One of the benefits to using a limited liability company is the flexibility of being able to choose how the entity is taxed.  After a new LLC is formed, its owners must decide the method by which they would like their business taxed.  By default, an LLC is treated as a pass-through entity, which means that it does not pay federal taxes directly, but its income or loss is allocated to the owners, who then pay taxes on that income.  If the LLC has only one member, it files no tax return and all transactions of the LLC are treated as transactions of the owner for tax purposes.  If the LLC has more than one member, the LLC files a partnership tax return, which reports the LLC's income and how that income is to be allocated to each owner.  Partnership style taxation is governed by Subchapter K of the Internal Revenue Code.  However, the owner(s) of an LLC, whether the LLC has a single member or multiple members, may choose to have their LLC taxed as a corporation.  In this case, the LLC can be taxed as a so-called "C Corporation," which is governed under subchapter C of the Internal Revenue Code, or an "S Corporation," which is governed by Subchapter S.  This ability of LLC owners to elect the company's means of taxation is called the "check the box" regulations. Below are the summaries of the four methods of taxation of an LLC:

  • Disregarded Entity - This is the default rule for any LLC that has only one member.  The LLC is treated as though it did not exist for tax purposes and the owner were running a sole proprietorship.  All transactions - income and expenses - are included on the owner's tax return.  Therefore, no separate tax return need be filed for the LLC.

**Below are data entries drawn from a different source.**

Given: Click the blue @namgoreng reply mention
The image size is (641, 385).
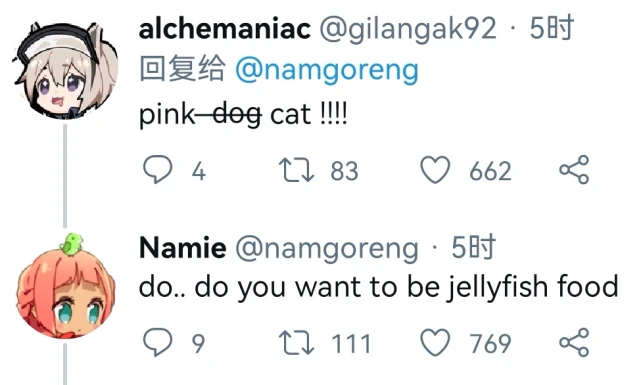Looking at the screenshot, I should 327,69.
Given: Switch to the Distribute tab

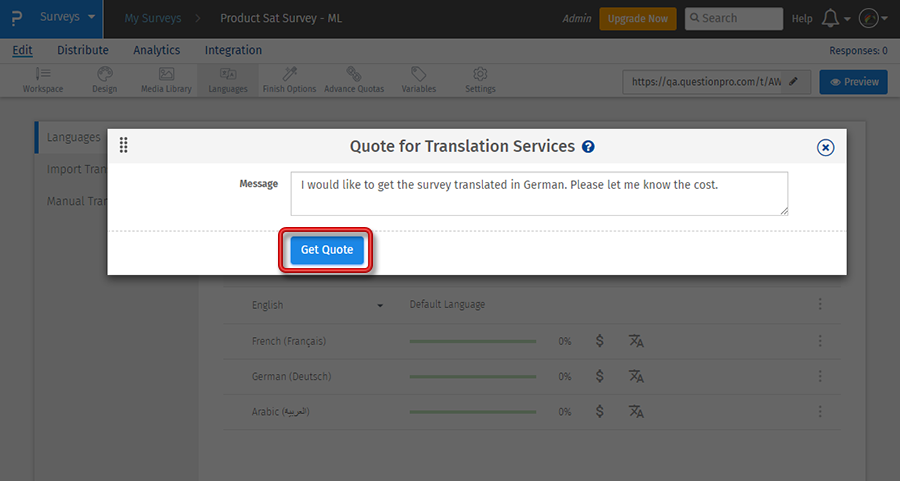Looking at the screenshot, I should 83,50.
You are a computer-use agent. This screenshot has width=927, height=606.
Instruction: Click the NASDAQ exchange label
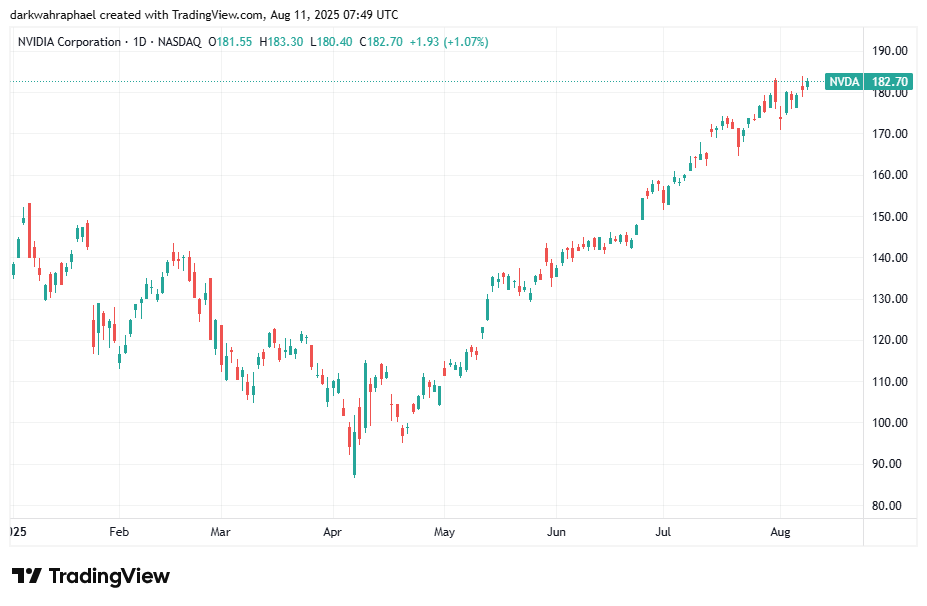[178, 42]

  • Subchapter K (aka partnership taxation) - This is the most flexible form of taxation for a multi-member LLC.  All income and losses of the LLC is allocated to the owners, who pay taxes on that income regardless of the amount of cash they received from the company.  A distribution of cash to owners is itself a tax-free event.  The owners of the LLC can be compensated for service to the company (called "guaranteed payments") in which case the payments are treated as an expense to the partnership and income to the owner.  Subchapter K is quite flexible, and allows the owners to allocate the income between themselves in a variety of ways, sometimes in quite complex formulas (subject to certain limited restrictions in the Internal Revenue Code).  One downside to using a partnership taxation structure is that the income of the partners is generally subject to the self-employment tax.

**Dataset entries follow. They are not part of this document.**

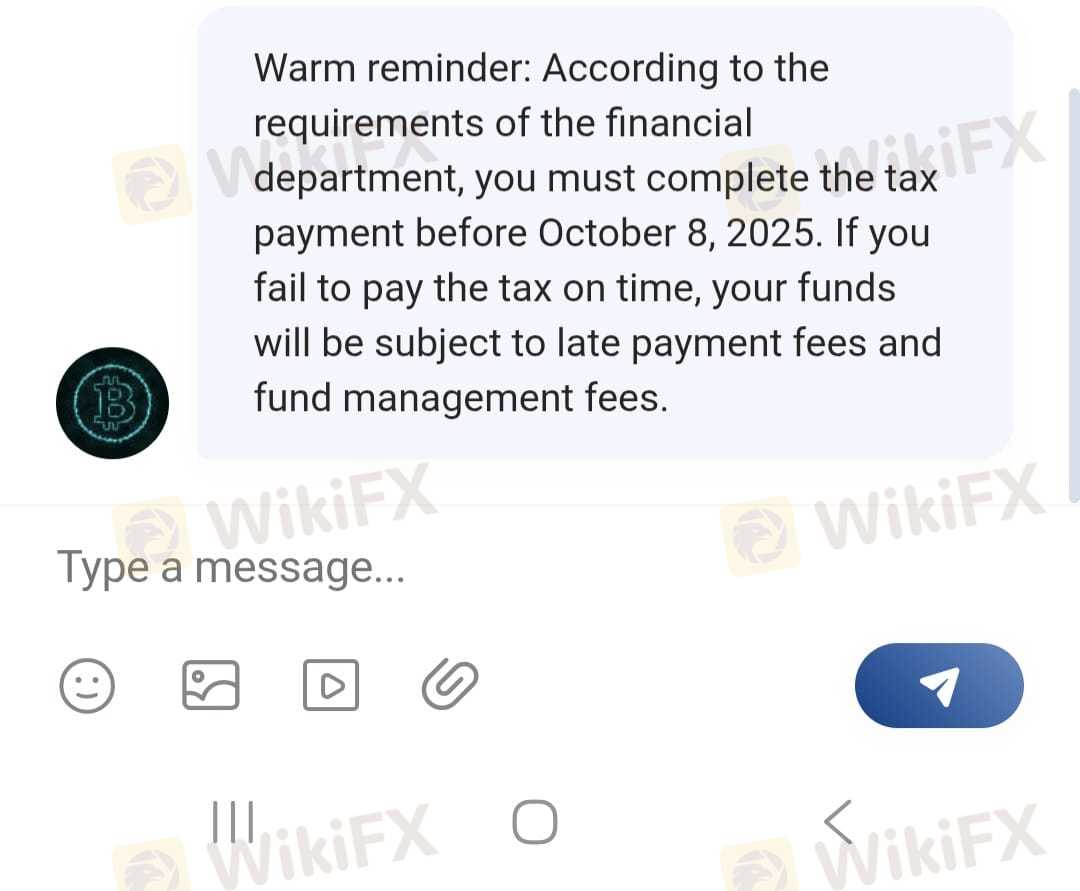Tap the Android back arrow
1080x891 pixels.
coord(838,821)
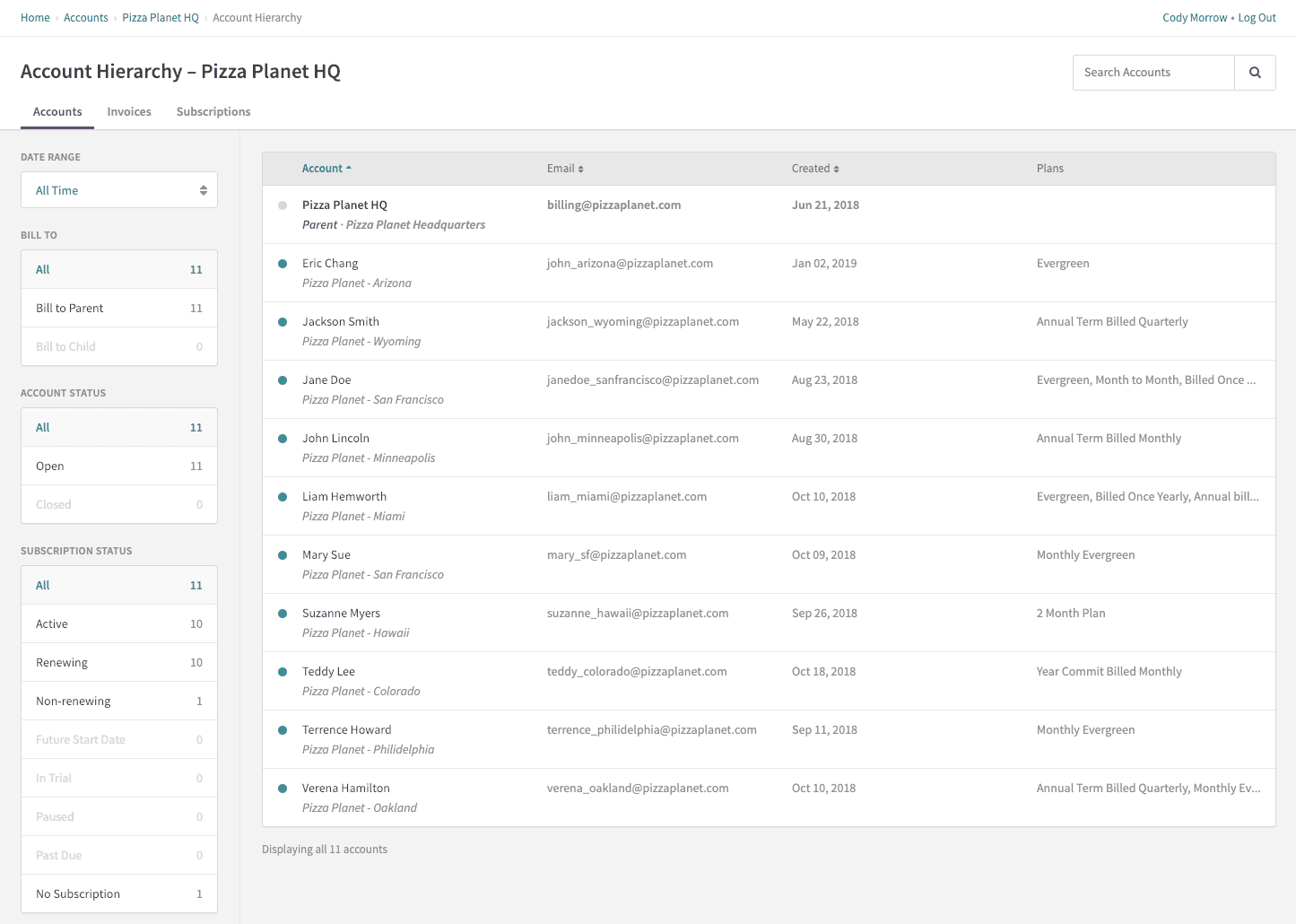Enable the Non-renewing subscription filter
Screen dimensions: 1296x924
coord(118,701)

  • Subchapter C - If an LLC elects to be taxed under Subchapter C, it is treated for tax purposes, as if it were a corporation.  The company must file a corporate tax return (regardless of whether there is one member or multiple members) and the LLC itself pays taxes.  Any income that is paid to owners in the form of dividends is also taxable income to the owner (so-called "double taxation"), though the dividends are taxed to the owner at the capital gains rate.  Because of this, many C Corporation owners pay themselves a salary or bonus.  Such income is deductible to the corporation, though the compensation must be "reasonable."  If the IRS deems that the salaries paid to owners is higher than what would be reasonable if that owner was just an ordinary employee, it can reclassify part of the salary as a constructive dividend, subjecting the company to additional taxes and potential penalties.

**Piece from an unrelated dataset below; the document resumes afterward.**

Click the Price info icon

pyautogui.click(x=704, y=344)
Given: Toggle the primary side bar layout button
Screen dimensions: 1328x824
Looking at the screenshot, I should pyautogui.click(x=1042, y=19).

  • Subchapter S - If an LLC elects to be taxed under Subchapter S, it is treated for tax purposes, as if it were a corporation that had elected to be treated as an S Corporation.  In this form, the company will still file a corporate tax return but does not itself pay taxes.  Instead, each owner is allocated a portion of profits or losses based on the percentage interest that they each own.  As in a partnership, the owners must then pay the taxes themselves, regardless of whether any cash has been distributed to them.  Any cash payments to owners (called distributions or dividends) are tax-free.  Active owners are considered employees of the company and can also be paid for their services to the company in the form of a salary or other payments, in which case, the payment will be deductible to the company and will be taxable wage income to the owner.  The benefit of taxing an LLC as an S Corporation is that income that is not paid out as a salary is not subject to self-employment taxes.  However, the IRS can scrutinize the salaries paid to owners and if they deem that the owners have been underpaid, they may reclassify some of the income as wages, subjecting the LLC and the owners to additional payroll taxes and potential penalties.  Another disadvantage to using Subchapter S is that the designation is very "fragile." There are a number of requirements the company must adhere to (such as having only one class of stock and no more than 100 owners).  If the company fails to adhere to these requirements, it will automatically be converted to a C-Corp and face double taxation.  The single class of stock requirement is especially easy to violate inadvertently.  If the LLC gives any owners preferred distributions or distributes distributions in any way except through a straight pro rata method, it could be deemed as having more than one class of stock.  In addition, many of the default provisions in LLC statutes violate the single class of stock requirement, which means that the operating agreement of an LLC taxed under Subchapter S must be carefully written to override the default provisions.

As you can see, there are many factors to consider in choosing how to have an LLC taxed.  Your final choice should be based on your own specific situation.  Therefore, before making any decisions on your form of business, you should speak with your attorney or accountant.